Q. I just recently graduated from college and was fortunate enough to find a job in my field very quickly. I was good at what I did in school, but finding I’m not quite up to par at my new job. I’m not bad by any means; I’m just having trouble adjusting. Is it normal to experience some difficulties when starting a job? This is my first “real” job.
A. The transition from life as a student to life as an employee is exciting yet frightening. It takes time to adjust to a new environment, schedule, and demands. I bet you are waking up earlier than you did in college.
I think it is normal to experience some difficulties when transitioning from life as a college student to life as an employee.
If you remember back to when you graduated from high school and began attending college, that was probably a time of great change for you, especially if you moved away from home.
You are probably learning how to work with new expectations, a new environment, and a manager or supervisor, which you probably didn’t have in college. Adapting to change is harder than we think sometimes.

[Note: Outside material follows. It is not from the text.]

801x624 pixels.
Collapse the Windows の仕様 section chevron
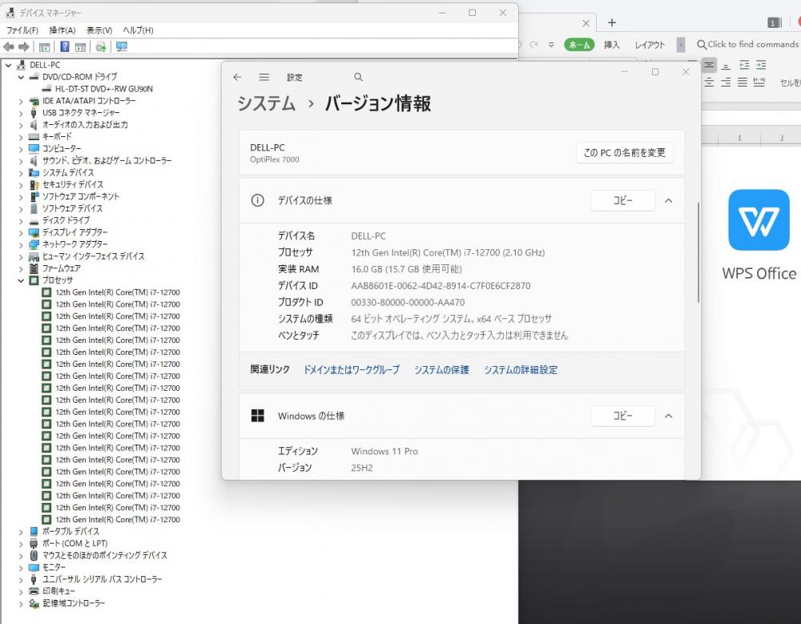[x=669, y=416]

However, there are ways you can get help with this transition. First, find high-performing co-workers and colleagues. Ask them about work performance, what’s important and what’s not in your workplace. Observe their behaviors. Ask your supervisor about expectations, and what’s most important in a successful employee at your level.
Make sure that you understand what you do well and also what you need to improve upon. Although sometimes difficult to hear, feedback is a gift. Be open to feedback even if you may disagree with it.
Last, it is not unreasonable to ask your supervisor for a quick check-in meeting 30 or 90 days after you have started your new position. Performance-related feedback should not be “held” until the semiannual or annual review meeting. A competent supervisor should be sharing feedback regularly with employees.
Patricia Hunt Sinacole is president of First Beacon Group, a human resources consulting firm in Hopkinton.